Data for processing |
————————

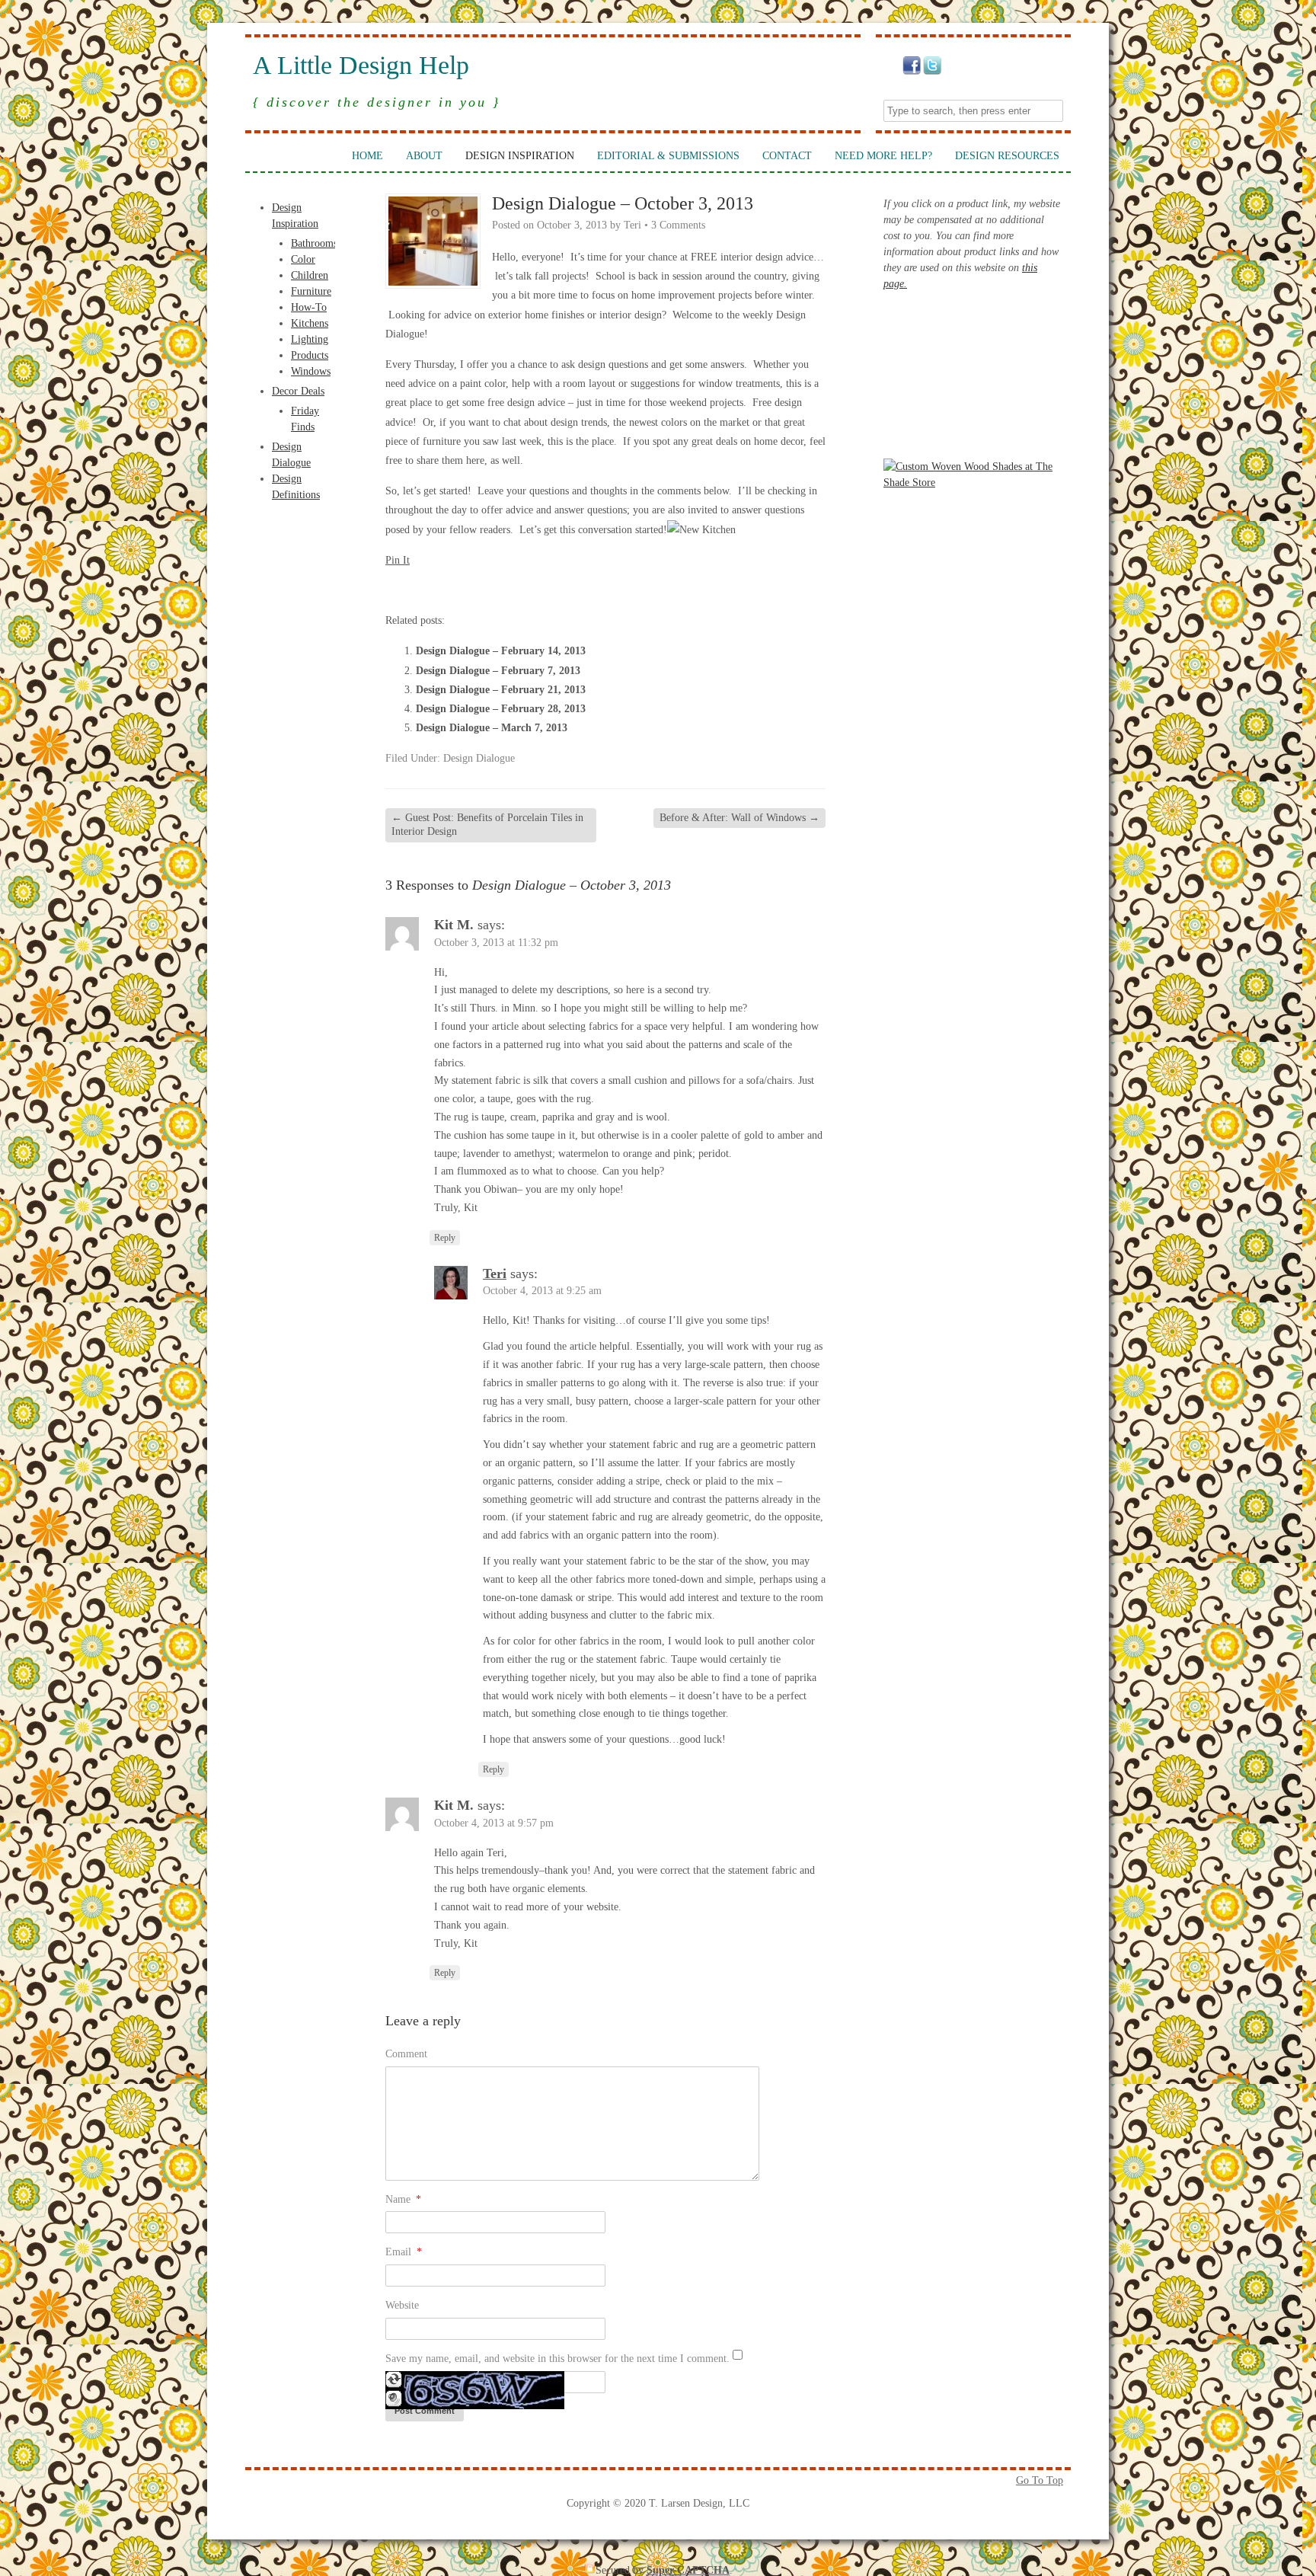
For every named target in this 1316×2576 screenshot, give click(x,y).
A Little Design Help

————————

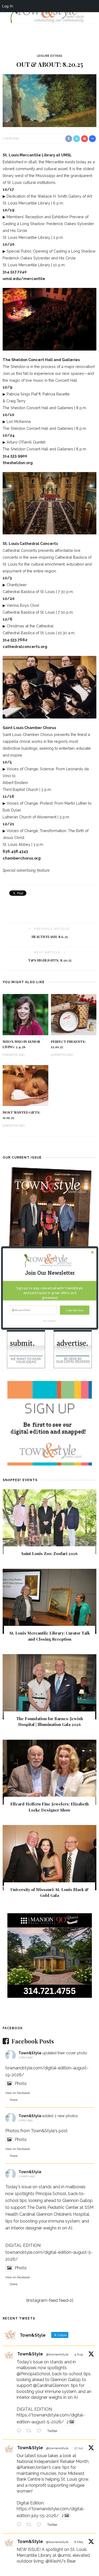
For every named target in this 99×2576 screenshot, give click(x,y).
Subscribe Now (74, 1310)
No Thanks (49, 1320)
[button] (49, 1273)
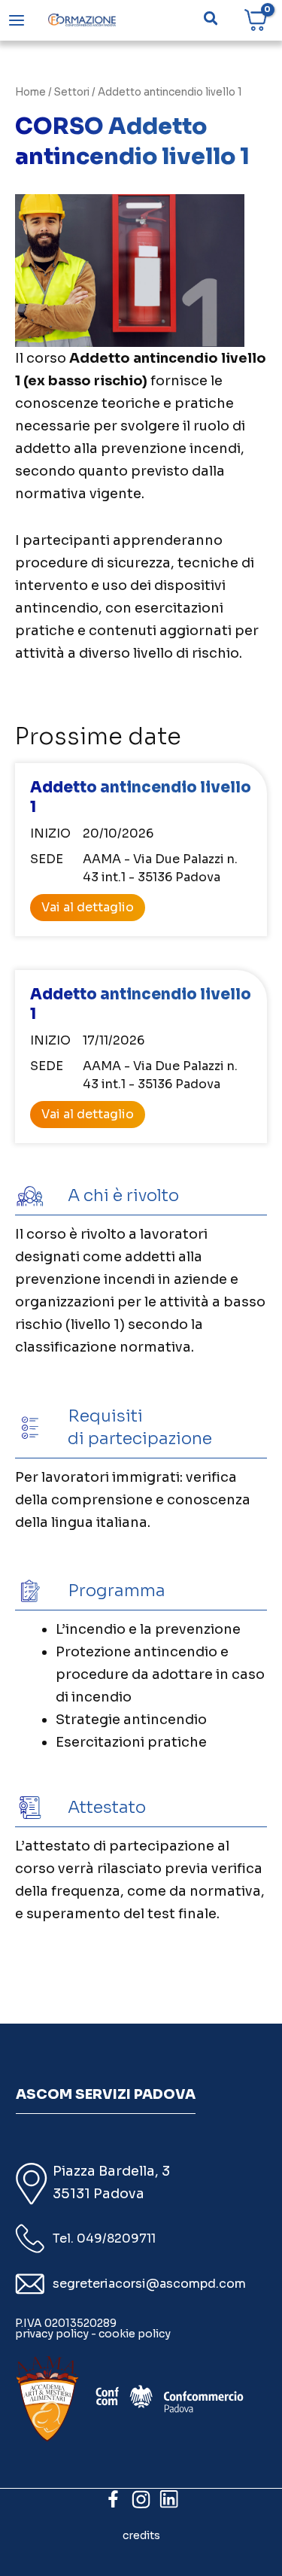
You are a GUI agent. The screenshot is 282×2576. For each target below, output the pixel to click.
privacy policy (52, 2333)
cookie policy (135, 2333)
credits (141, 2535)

————————

What to produce | Restate word for word the entries above, starting at the line with "For every named target in this 1316×2576" and ending at the line with "A Little Design Help", inclusive, and no others.

Solution below |
For every named target in this 1316×2576 screenshot, give click(x,y).
A Little Design Help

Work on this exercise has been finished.